Seasons can transcend one’s existence. Throughout this piece I’ve attempted to draw a comparison to my personal life, just as all sports fans attempt to relate the performance of ‘their’ team to their own existence. There is no comparison in my life to what the Phillies have done this year. After firing Girardi less than a week before my birthday, they’ve played relaxed and more importantly, they’ve played winning. They’ve parleyed that from a barely-in-the-playoffs third wildcard seed to a berth in the National League Championship Series which starts tomorrow.

I don’t know if most persons can trace an arc to their lives through the ups and downs of a professional sports team. I do. But nothing compares to this year. This team shouldn’t have succeeded after being an afterthought one-third of the way through the season. Even after they played their way into serious consideration for a wildcard berth, no one with a modicum of sanity thought they would contend beyond the very first round. Instead they’ve quickly vanquished the St. Louis Cardinals in the Wild Card round, and dumped the Atlanta Braves with little difficulty.

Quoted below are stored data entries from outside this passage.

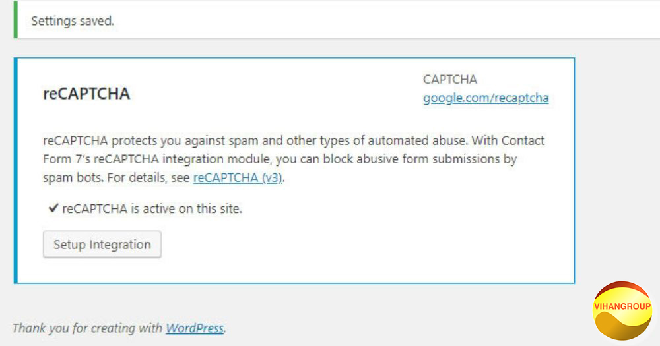Click the Settings saved notice
Image resolution: width=660 pixels, height=346 pixels.
click(73, 21)
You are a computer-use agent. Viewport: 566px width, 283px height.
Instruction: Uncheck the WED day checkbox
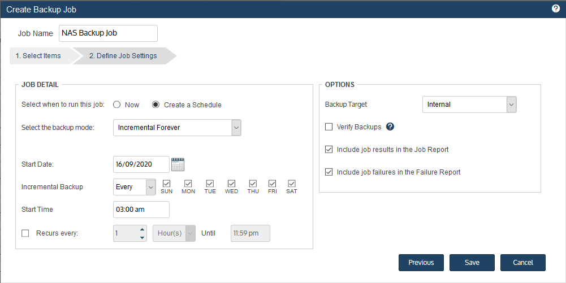(231, 184)
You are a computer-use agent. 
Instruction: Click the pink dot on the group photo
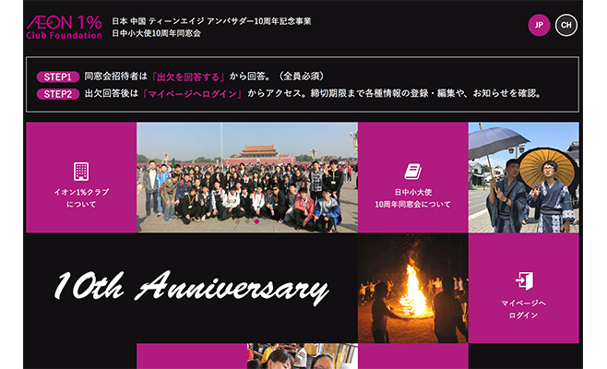coord(256,221)
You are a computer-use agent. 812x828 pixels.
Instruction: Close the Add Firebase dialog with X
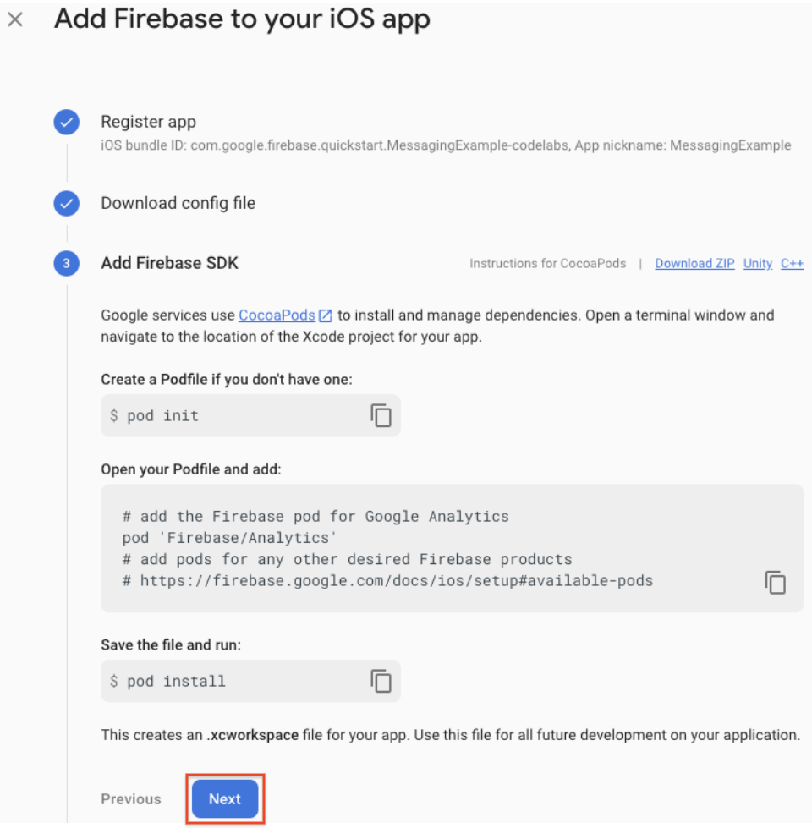(15, 20)
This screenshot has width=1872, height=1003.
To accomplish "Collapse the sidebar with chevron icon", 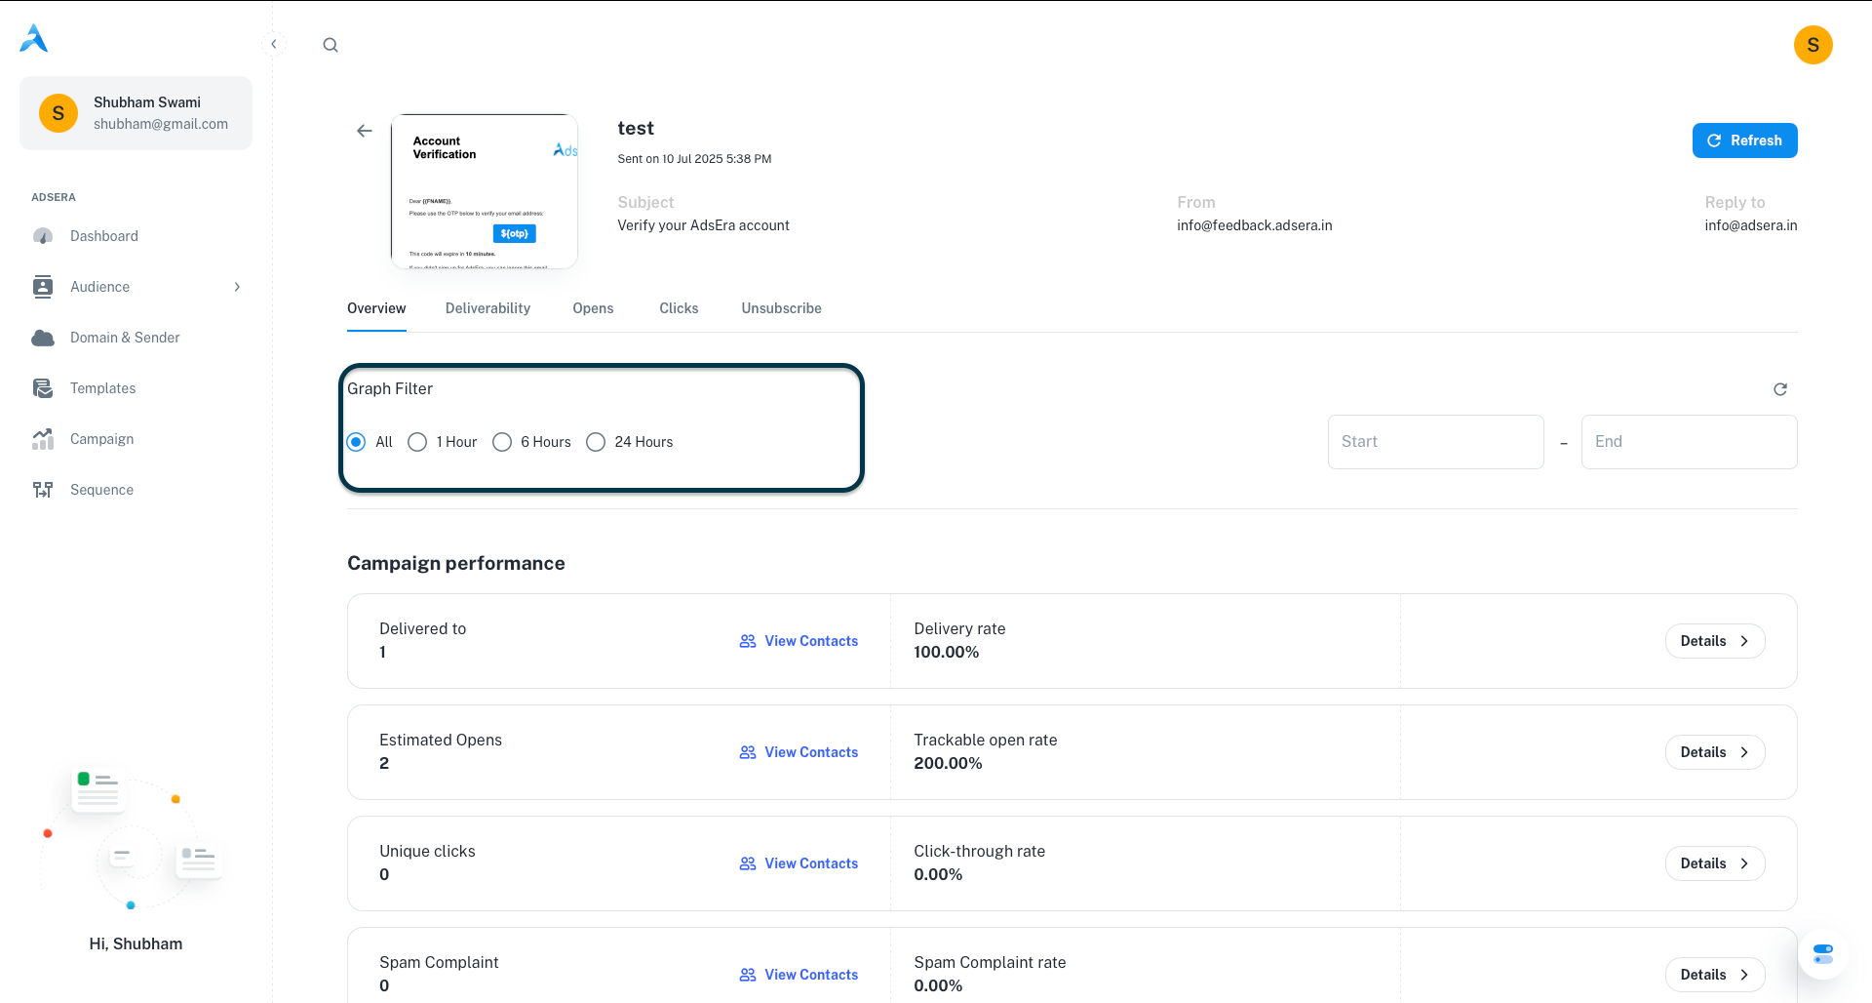I will [274, 44].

All bets are off in retirement. You become a bystander without a distinct connection to society’s day-to-day rhythms. Though you have 40-50 years of experience, few value it. Thus, the Phillies and I part ways a little bit. Will I still thrill to their success? Absolutely! Will they do things which more and more mystify me? Very probably. My father-in-law remains a Phillies fan. He’s been one all of his 90-year-old life. He decries the “new” approach of taking walks instead of swinging (something which is now at least 25 years old). He complains about the superimposed box which shows the strike zone when a pitch comes in.

I look forward to being the recalcitrant fan he is.

Matt Vierling in Spring Training, 2022. Tampa, FL.